Gio Ponti, inventor of modernity


The long professional path of Gio Ponti, great Milanese architect and designer, is retraced in an exhibition being held at Musée des Arts Décoratifs in Paris. 500 pieces to tell the story of a designer who felt modern yet not revolutionary

Tutto Ponti – Gio Ponti Archi-Designer” is the title of an exhibition that Musée des Arts Décoratifs in Paris (107 rue de Rivoli) dedicates to the great Italian architect and designer Gio Ponti. 500 pieces ranging from architecture to design, from painting to books, from magazines (Domus and Stile, directed by Ponti himself, for example) to cards designed and given to his friends.To let visitors dive as much as possible into the Ponti universe, some spaces have been recreated within the Museum (a corner of his Milan’s house in via Dezza, a room of Hotel dei Principi in Sorrento, an office of Montecatini in Milan). A really good choice to best communicate the almost obsessive care of Ponti for every single detail.

Another strong point of the Paris exhibition is the presence of a broad selection of pottery of the 1920s with neoclassical and architectural decorations produced by Richard Ginori, the Italian factory the designer worked with since 1923 as art director, making it successful again after years of deep crisis. Very much photographed, these ceramics have not been much exhibited though, which is something incomprehensible if we think that they inaugurated a new course for Italian ceramics manufacturing.

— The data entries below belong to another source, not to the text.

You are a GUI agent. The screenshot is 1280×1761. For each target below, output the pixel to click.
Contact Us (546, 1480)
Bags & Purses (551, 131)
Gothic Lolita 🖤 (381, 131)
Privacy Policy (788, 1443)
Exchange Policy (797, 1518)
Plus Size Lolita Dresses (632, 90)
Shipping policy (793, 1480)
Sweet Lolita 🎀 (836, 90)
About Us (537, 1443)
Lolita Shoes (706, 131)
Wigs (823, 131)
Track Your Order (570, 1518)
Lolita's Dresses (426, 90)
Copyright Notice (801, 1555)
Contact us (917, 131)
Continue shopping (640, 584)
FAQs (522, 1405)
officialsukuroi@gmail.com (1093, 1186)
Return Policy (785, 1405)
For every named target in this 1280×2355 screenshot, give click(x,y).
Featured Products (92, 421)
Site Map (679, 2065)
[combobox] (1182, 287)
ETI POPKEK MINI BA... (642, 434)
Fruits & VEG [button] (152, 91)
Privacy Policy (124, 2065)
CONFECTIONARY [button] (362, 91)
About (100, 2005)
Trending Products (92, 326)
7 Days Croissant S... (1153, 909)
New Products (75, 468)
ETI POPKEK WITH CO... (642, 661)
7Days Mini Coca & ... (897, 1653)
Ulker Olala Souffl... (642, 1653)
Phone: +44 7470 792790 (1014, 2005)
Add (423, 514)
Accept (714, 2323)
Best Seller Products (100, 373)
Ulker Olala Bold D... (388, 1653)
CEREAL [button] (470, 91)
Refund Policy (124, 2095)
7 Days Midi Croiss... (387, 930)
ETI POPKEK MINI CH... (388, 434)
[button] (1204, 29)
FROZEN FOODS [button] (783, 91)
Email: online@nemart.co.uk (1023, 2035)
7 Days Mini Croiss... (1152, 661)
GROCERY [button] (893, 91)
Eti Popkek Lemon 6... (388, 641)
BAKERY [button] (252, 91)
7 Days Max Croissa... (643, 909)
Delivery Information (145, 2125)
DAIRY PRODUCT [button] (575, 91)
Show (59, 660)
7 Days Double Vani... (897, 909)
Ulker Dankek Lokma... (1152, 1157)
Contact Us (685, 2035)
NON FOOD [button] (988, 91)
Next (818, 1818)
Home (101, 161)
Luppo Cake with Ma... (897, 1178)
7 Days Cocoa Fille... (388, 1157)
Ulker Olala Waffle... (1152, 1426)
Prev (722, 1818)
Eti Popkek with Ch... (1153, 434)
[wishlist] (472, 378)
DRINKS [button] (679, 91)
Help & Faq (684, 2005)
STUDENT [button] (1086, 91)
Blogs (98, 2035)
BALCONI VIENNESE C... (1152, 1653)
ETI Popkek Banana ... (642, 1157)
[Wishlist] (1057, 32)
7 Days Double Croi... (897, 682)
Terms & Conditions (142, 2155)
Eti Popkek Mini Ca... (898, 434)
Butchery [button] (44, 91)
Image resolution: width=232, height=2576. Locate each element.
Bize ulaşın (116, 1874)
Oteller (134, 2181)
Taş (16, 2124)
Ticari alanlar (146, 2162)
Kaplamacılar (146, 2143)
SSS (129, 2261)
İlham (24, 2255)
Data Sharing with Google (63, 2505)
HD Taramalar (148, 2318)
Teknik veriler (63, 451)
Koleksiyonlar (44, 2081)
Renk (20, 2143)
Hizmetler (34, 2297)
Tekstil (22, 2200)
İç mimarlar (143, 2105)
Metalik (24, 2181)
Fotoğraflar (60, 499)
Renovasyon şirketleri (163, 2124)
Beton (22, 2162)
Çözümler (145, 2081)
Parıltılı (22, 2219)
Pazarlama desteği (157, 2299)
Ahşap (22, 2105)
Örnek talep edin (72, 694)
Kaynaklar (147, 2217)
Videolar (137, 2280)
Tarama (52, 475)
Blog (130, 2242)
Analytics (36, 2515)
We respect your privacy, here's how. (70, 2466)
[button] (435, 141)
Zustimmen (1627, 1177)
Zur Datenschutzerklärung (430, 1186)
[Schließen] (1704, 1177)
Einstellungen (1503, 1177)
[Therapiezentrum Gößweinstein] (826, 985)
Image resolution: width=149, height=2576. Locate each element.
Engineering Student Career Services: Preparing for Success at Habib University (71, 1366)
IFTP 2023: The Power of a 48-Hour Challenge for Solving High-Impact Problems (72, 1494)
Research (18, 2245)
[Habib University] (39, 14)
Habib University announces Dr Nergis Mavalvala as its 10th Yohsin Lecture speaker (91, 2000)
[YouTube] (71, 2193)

Celebrating as his masters great classics such as Serlio, Vitruvio and Palladio, Gio Ponti had a modern yet not revolutionary approach towards architecture and this is probably one of the reasons why his contribution to this discipline was partially minimised. A superficial interpretation that, after many years, the exhibition at Musée des Arts Décoratifs has the merit to debunk. Curated by Salvatore Licitra, Olivier Gabet, Dominique Forest and  Sophie Bouilhet-Dumas, the exhibition will be open to visitors from 19th October to 10th February 2019.